Content starts

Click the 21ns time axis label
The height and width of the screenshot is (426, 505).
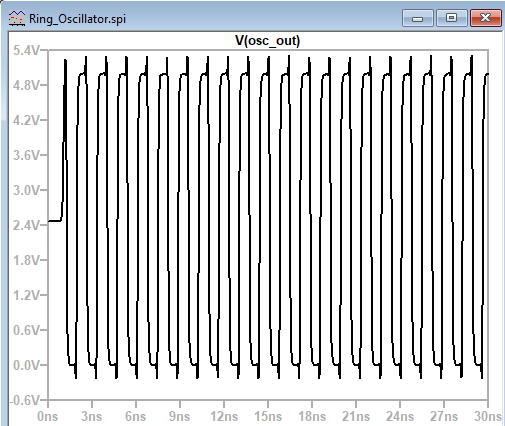pyautogui.click(x=356, y=417)
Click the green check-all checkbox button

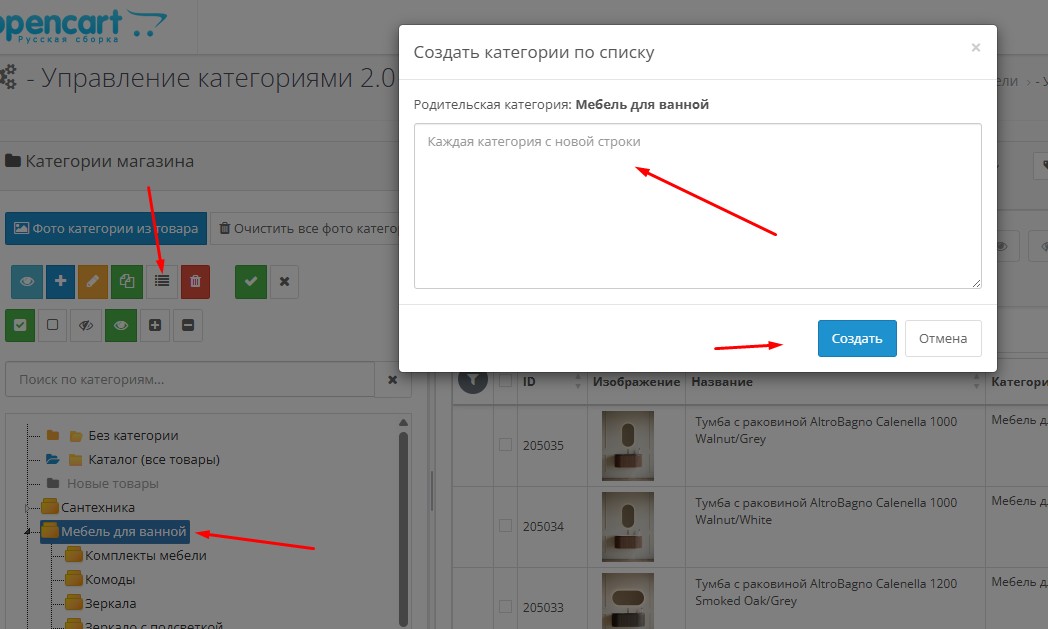(x=20, y=325)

Content ends

# WHAT YOU WILL DO:
Copy out every entry above word for word; omit the images.

# ANSWER SECTION:
Click the 21ns time axis label
The height and width of the screenshot is (426, 505).
pyautogui.click(x=356, y=417)
Click the green check-all checkbox button

(x=20, y=325)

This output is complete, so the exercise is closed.